WHAT NEEDS TO BE DONE: An exact copy of each line below is needed, with no images in it.

[Stored items]
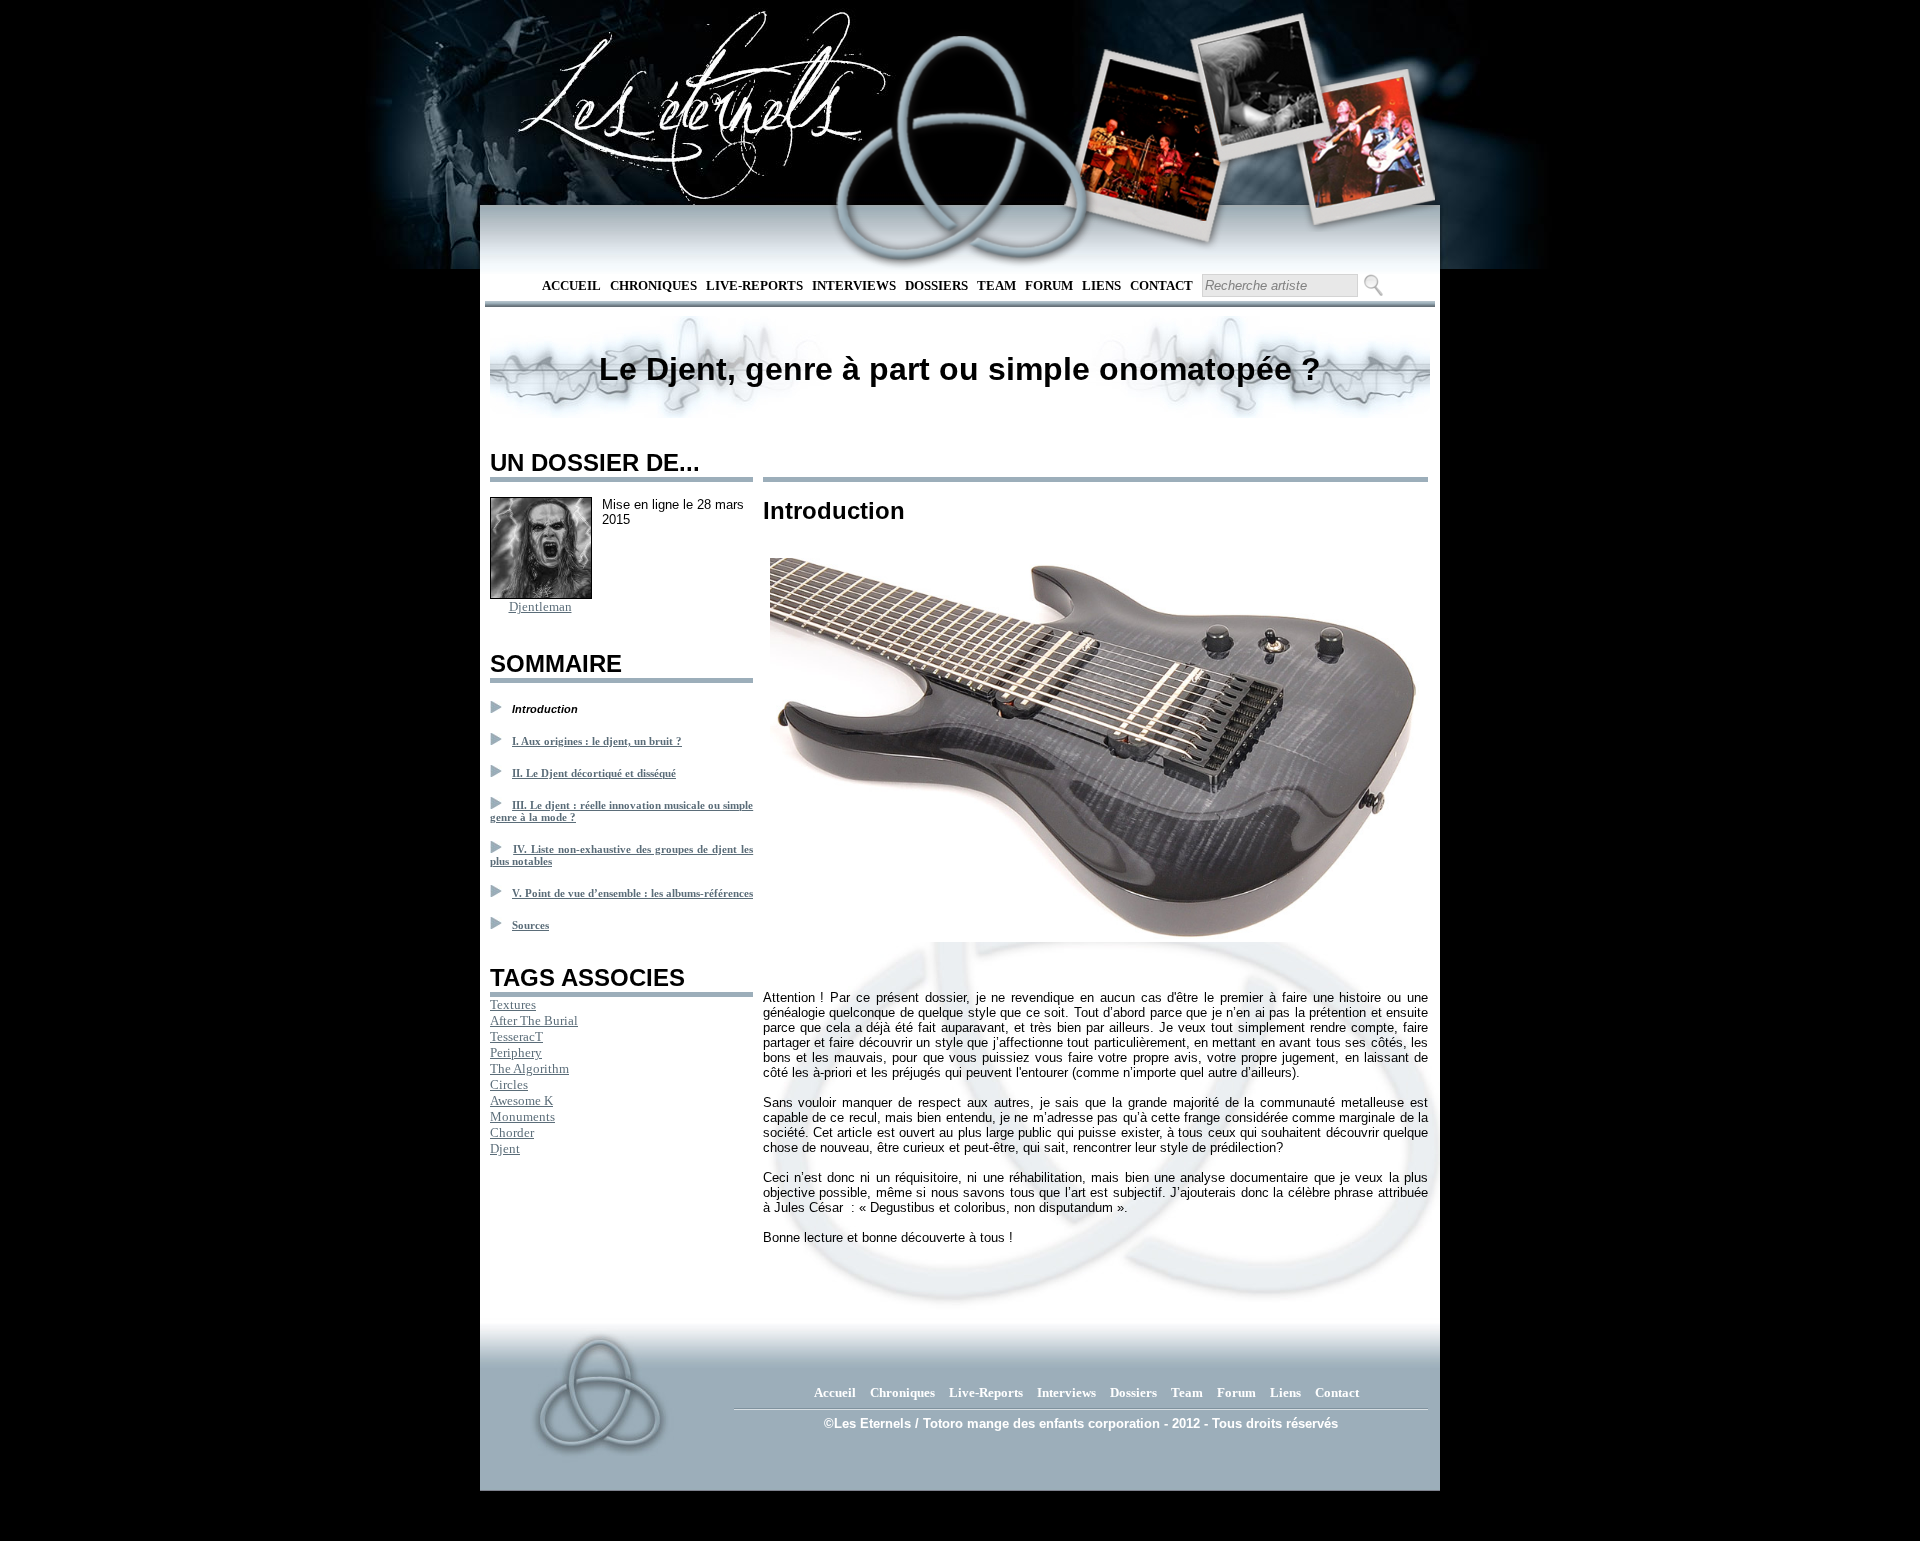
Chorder (512, 1132)
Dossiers (936, 285)
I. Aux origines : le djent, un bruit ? (597, 741)
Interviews (854, 285)
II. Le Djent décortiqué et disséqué (594, 773)
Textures (513, 1004)
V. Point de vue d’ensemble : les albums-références (632, 893)
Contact (1161, 285)
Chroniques (653, 285)
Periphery (516, 1052)
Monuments (522, 1116)
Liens (1101, 285)
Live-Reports (754, 285)
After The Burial (534, 1020)
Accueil (571, 285)
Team (996, 285)
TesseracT (516, 1036)
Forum (1049, 285)
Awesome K (521, 1100)
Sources (530, 925)
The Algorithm (529, 1068)
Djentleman (540, 606)
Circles (509, 1084)
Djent (505, 1148)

REPLY TO THE TASK:
Chorder (512, 1132)
Dossiers (936, 285)
I. Aux origines : le djent, un bruit ? (597, 741)
Interviews (854, 285)
II. Le Djent décortiqué et disséqué (594, 773)
Textures (513, 1004)
V. Point de vue d’ensemble : les albums-références (632, 893)
Contact (1161, 285)
Chroniques (653, 285)
Periphery (516, 1052)
Monuments (522, 1116)
Liens (1101, 285)
Live-Reports (754, 285)
After The Burial (534, 1020)
Accueil (571, 285)
Team (996, 285)
TesseracT (516, 1036)
Forum (1049, 285)
Awesome K (521, 1100)
Sources (530, 925)
The Algorithm (529, 1068)
Djentleman (540, 606)
Circles (509, 1084)
Djent (505, 1148)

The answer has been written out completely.